■ Text to read:
┌────────

LEIGH SALES, PRESENTER: Australia has bucked the international trend to achieve growth in a time of
global recession.

The national accounts for the June quarter have revealed an economy increasing in size and bouncing
back from the world financial crisis.

The result has pleased economists and delighted the Government which claims credit for its
multibillion-dollar stimulus effort.

But the downside for consumers will come if the Reserve Bank lifts interest rates to keep the
growing economy in check.

From Canberra, Hayden Cooper reports.

HAYDEN COOPER, REPORTER: This is what stimulus money buys - new houses and workers to build them.

BUILDER: Obviously it's pumped up business around here. We've got 10 to do here where we are, so
every little bit helps.

HAYDEN COOPER: And this is a happy Treasurer.

WAYNE SWAN, TREASURER: Well good morning or good afternoon.

HAYDEN COOPER: One who says his stimulus plan has saved the nation.

└────────

■ What you need to do:
1 > According to the news report on Australia's economy, why might the Reserve Bank lift interest rates, and who would bear the downside? Answer in one to three sentences.
2 > Answer these questions from the news report on Australia's economy:
(a) Which quarter's national accounts does the report discuss?
(b) From which city does Hayden Cooper report?
(c) How many does the builder say they have to do where they are?
The data that comes next has no connection to the news report above.

■ Provided data:
┌────────

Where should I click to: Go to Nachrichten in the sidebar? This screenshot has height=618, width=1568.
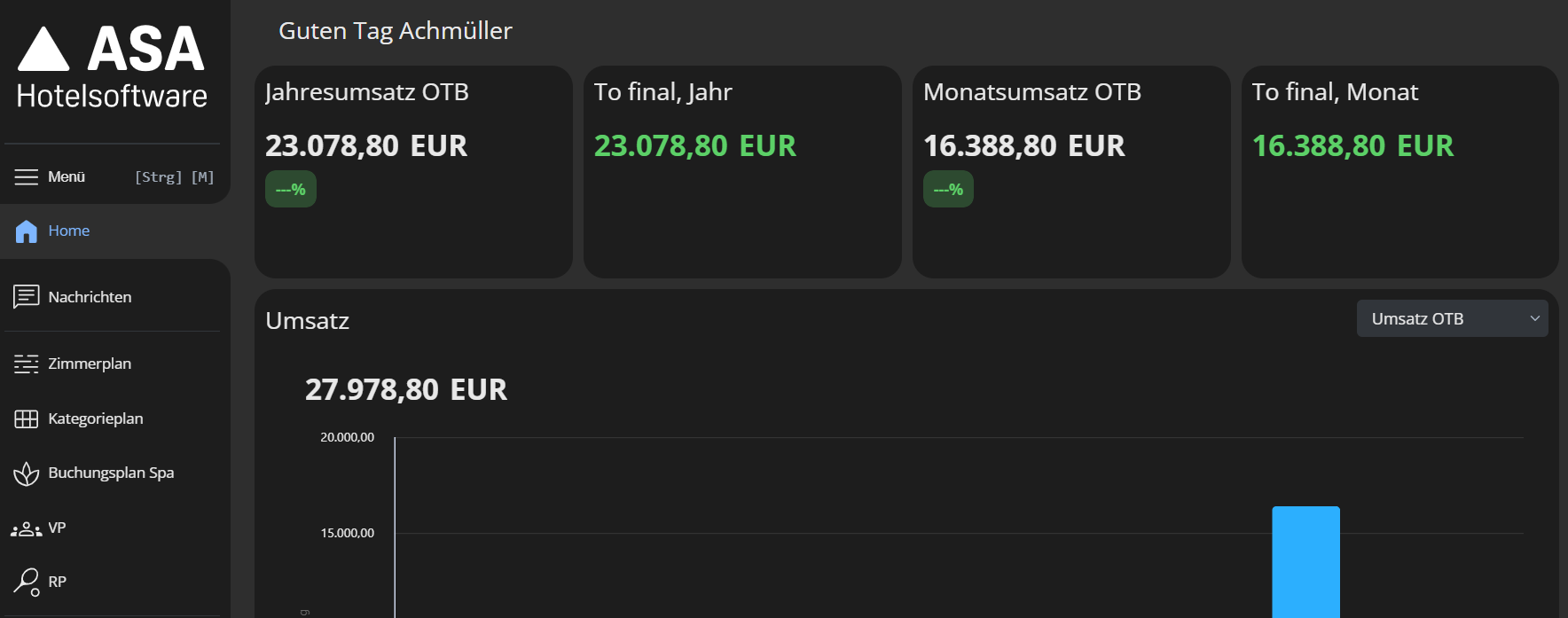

└────────

■ The solutions:
1 > The Reserve Bank might lift interest rates to keep the growing economy in check. Consumers would bear the downside.

2 >
(a) The June quarter.
(b) Canberra.
(c) Ten.